The report is the latest stage of a research project started in 2006 looking at the impact of mobile phones on people’s lives. The fifth report titled, Mobile Life Report 2008: the connected world, questioned 6,000 people in the UK and US to explore the relationship adults and youngsters have with mobile and internet technology.

Dr Sorensen, senior lecturer in Information Systems at LSE said: “We found interesting similarities and differences in our study of two countries. Although we found differences in the use of email, SMS, instant messaging, and landline phones for staying in touch with friends and family between the two countries, we found no differences in the level of mobile phone use for these purposes.”

Europe and South-East Asia have traditionally seen much more advanced use of mobile phones than in the US. Mobile Life 2008, however, found that a significant proportion of North American youth is clearly engaged in intense use of SMS messages.

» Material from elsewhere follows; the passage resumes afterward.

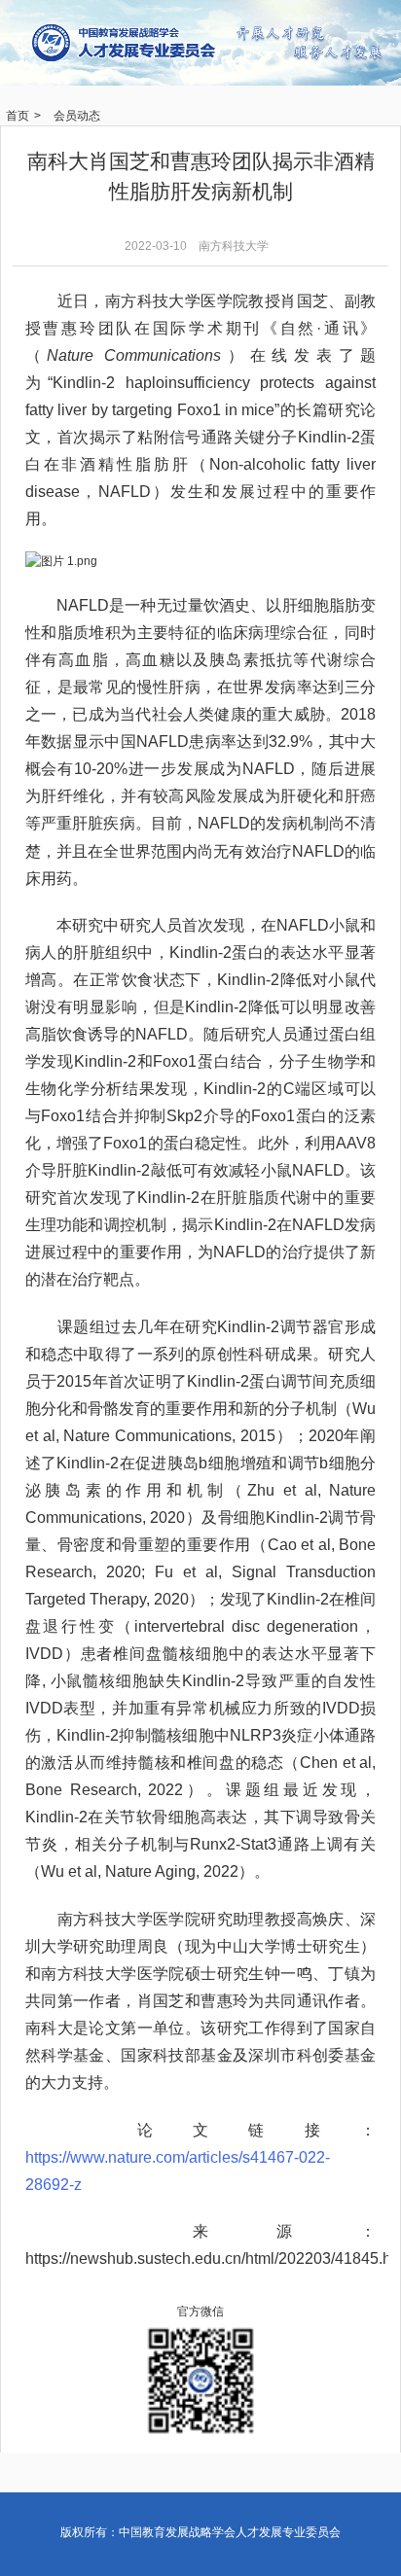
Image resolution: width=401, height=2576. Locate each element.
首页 (17, 116)
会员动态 (77, 116)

“The internet and mobile phones play an important role in breaking traditional barriers for engagement. There is an appetite especially amongst the youth across the two countries to engage, discuss, and communicate. This is reflected in over a third of the children in both countries nominating the mobile phone as their most important possession, while the adult generations were most likely to nominate the TV,” stated Sorensen.

The survey generally found a rich appetite for a variety of technology across the two countries, with UK respondents being slightly more likely to own a greater variety of technologies. There was also a strong desire in both countries to replace existing desktop computers with laptops, and little desire for people to limit the technology variety in their lives.